Dual SMAD inhibition allows for a highly efficient feeder-free neural induction in adherent cultures in seven days. (a) Differentiation scheme used for achieving neural induction can be achieved with the combination of SB431542, an ALK inhibitor, and Noggin, a BMP inhibitor. (b) The dual SMAD inhibition greatly improves neural differentiation (PAX6 expression, green) to greater than 80%. Infrequent neural differentiation (+ cells) can be observed when the single factors are used. (c) Real-Time PCR for early germ layer markers CDX2, SOX1, SOX17 and Brachyury. (d) Immunoflouresence for OCT4 (red) and PAX6 (green) expression indicates rapid neutralization occurs by day 7. (e) Real-Time PCR for PAX6, OTX2, FGF5, OCT4 during dual SMAD inhibition reveals an epi-stem cell intermediate at day 5. (f) Real-Time PCR for neural and neuronal markers during dual SMAD inhibition differentiation towards neurectoderm. (g) A BAC reporter line (HES5-GFP) was used to quantify the percentage of neural induction for the method using MS5 stromal cells (with Noggin) or dual SMAD inhibition (SB431542 and Noggin).
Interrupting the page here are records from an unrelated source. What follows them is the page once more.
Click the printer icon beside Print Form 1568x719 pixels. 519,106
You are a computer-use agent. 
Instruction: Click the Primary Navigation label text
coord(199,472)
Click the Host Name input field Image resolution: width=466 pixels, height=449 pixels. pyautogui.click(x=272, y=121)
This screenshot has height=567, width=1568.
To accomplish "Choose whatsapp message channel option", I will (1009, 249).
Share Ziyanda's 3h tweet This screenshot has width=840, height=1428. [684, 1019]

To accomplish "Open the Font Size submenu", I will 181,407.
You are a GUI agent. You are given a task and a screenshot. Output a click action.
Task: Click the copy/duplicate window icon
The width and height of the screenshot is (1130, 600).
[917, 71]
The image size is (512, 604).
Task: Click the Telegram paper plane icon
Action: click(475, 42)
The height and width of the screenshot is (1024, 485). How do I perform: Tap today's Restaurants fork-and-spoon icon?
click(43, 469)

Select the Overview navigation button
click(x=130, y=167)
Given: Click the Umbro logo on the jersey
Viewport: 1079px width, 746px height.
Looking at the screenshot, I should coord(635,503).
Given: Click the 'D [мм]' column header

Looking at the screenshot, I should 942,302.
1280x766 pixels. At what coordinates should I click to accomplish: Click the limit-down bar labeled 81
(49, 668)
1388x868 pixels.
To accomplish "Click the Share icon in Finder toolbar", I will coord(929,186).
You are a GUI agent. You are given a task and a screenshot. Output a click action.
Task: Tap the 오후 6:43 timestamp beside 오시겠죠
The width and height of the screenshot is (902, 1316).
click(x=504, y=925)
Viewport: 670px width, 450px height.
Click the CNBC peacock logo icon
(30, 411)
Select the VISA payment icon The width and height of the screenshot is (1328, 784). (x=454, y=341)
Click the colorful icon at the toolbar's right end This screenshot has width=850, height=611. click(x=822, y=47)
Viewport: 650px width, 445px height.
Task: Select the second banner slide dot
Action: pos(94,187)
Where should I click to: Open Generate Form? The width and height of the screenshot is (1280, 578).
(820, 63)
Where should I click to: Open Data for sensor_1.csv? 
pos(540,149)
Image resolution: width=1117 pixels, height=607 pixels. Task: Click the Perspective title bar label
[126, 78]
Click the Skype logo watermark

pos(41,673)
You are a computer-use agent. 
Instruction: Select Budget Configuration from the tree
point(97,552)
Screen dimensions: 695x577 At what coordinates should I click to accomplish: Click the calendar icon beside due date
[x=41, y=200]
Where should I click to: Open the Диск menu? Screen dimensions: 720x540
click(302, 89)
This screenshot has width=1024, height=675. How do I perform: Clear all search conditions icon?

All error bars represent S.E.M. and the p-value was determined using Student’s T-test. Abbreviations: N, Noggin; SB, SB431542; KSR, knock-out serum replacement medium; N2, N2 medium. Scale bars: (b) − 200 µm ; (d) − 50 µm.

Figure 2

Neuralization of hESC by dual SMAD inhibition permits a pre-rosette, neural stem cell with dopaminergic and motoneuronal potential. The PAX6 positive neural tissue (green) expressed rosette markers (red) (a) Nestin, (b) PLZF, (c) ZO1. (d) Rosettes are formed when PAX6+ tissue is passaged to conditions promoting rosettes (BASF) confirmed by KI67 (green) and luminal phospho-Histone H3 (red) expression, evidence of interkinetic nuclear migration. In the absence of factors that confer regional neuronal specificity, the PAX6+ neural tissue (green) expressed (e) OTX2, and (f) BF1, indicating that the tissue defaults to fore-brain specification. Neural crest could be identified on the periphery of the PAX6 positive tissue (green) based on (g) AP2, (h) HNK1, (i) PAX7, and (j) p75 expression (red). Upon passage, the neural crest cells gave rise to (k) pigmented cells (l) that expressed HMB45 (green), indicating melanosome synthesis. (m) Dopaminergic neuronal patterning was initiated with the addition of super sonic on day 5–9, followed by the addition of BDNF, ascorbic acid, sonic hedgehog, and FGF8 on day 9–12. Dopaminergic cells were maturated on days 12–19 with BDNF, ascorbic acid, GDNF, TGFb3, and cAMP. Motoneuronal patterning was initiated at day 5 with the addition of BDNF, ascorbic acid, sonic hedgehog, and retinoic acid. Cells were passaged on day 11. (n–p) Without passage, tyrosine hydroxylase (TH) positive cells could be observed by day 19. (p) When passaged en bloc on day 12, more mature processes from TH positive cells were observed. For motoneuron induction, nuclear expression of the motoneuron markers (q) ISL1 and (r) HB9 were observed within a total of 19 days of differentiation from hESC. Scale bars: (a,b,c,e,f,g,h,i,j,o,p,q,r) − 100 µm; (c,d) − 50 µm; (k,l,n) − 200 µm.

Figure 3

Induced pluripotent stem cells (IPS) can be differentiated to neural tissue using dual SMAD inhibition and are patternable to dopaminergic neurons and motoneurons. (a–i, ii) Two IPS clones (IPSC14, IPSC27) were generated and screened for OCT4 (red) as well as additional pluripotency factors (Tra-1–81, Tra-1–60, SSEA-4 and Nanog, data not shown). (b-i,ii) the two clones were neuralized by dual SMAD inhibition (PAX6 expression, green), and neural crest could be observed by HNK1 staining (c-i,ii). Neural tissue from the IPS clones could be induced to form rosette-NSCs (d-i,ii) based on KI-67 (red) and phospho-histone H3 (green) expression, motoneurons (e-i,ii) based on HB9 expression (green), and dopaminergic neurons (f-i,ii) based on TUJ1 (green) and TH (red) co-expression. Scale bars: 200 µm − (a); 50 µm − (b,c,d,e,f).